### Assignment
An exact, word-for-word copy of the entries is required, beginning at the line that contains "Click the Сочи" and ending at the last line, both included.

[Stored records]
+++++
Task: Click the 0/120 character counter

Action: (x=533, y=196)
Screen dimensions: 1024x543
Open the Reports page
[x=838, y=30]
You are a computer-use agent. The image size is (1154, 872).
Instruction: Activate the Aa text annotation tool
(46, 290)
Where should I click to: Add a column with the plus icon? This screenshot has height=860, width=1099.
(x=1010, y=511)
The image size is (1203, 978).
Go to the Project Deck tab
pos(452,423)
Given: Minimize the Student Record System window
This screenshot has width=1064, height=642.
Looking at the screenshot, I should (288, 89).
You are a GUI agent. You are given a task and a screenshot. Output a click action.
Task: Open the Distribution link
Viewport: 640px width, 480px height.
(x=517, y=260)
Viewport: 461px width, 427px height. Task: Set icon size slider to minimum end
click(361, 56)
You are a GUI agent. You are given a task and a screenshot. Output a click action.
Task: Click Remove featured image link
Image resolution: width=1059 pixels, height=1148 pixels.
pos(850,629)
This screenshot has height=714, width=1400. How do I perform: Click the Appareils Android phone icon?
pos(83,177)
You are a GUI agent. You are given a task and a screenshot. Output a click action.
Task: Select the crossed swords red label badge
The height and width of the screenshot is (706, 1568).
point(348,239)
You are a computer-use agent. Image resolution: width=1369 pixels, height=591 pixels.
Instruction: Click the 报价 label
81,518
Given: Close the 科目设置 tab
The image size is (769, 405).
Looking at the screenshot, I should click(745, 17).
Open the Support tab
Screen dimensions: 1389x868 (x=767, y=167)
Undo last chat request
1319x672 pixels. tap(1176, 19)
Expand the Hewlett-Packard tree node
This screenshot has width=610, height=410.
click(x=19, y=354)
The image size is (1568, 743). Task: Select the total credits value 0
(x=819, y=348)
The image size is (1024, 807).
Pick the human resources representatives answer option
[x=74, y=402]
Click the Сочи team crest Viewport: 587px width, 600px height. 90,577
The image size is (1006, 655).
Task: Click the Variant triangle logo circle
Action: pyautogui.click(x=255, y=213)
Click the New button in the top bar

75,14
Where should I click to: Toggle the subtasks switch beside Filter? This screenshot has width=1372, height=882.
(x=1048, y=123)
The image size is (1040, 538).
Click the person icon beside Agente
+++++
### Response to this exercise
Click the Сочи team crest Viewport: 587px width, 600px height. 90,577
The image size is (1006, 655).
Task: Click the Variant triangle logo circle
Action: pyautogui.click(x=255, y=213)
Click the New button in the top bar

75,14
Where should I click to: Toggle the subtasks switch beside Filter? This screenshot has width=1372, height=882.
(x=1048, y=123)
The image size is (1040, 538).
Click the person icon beside Agente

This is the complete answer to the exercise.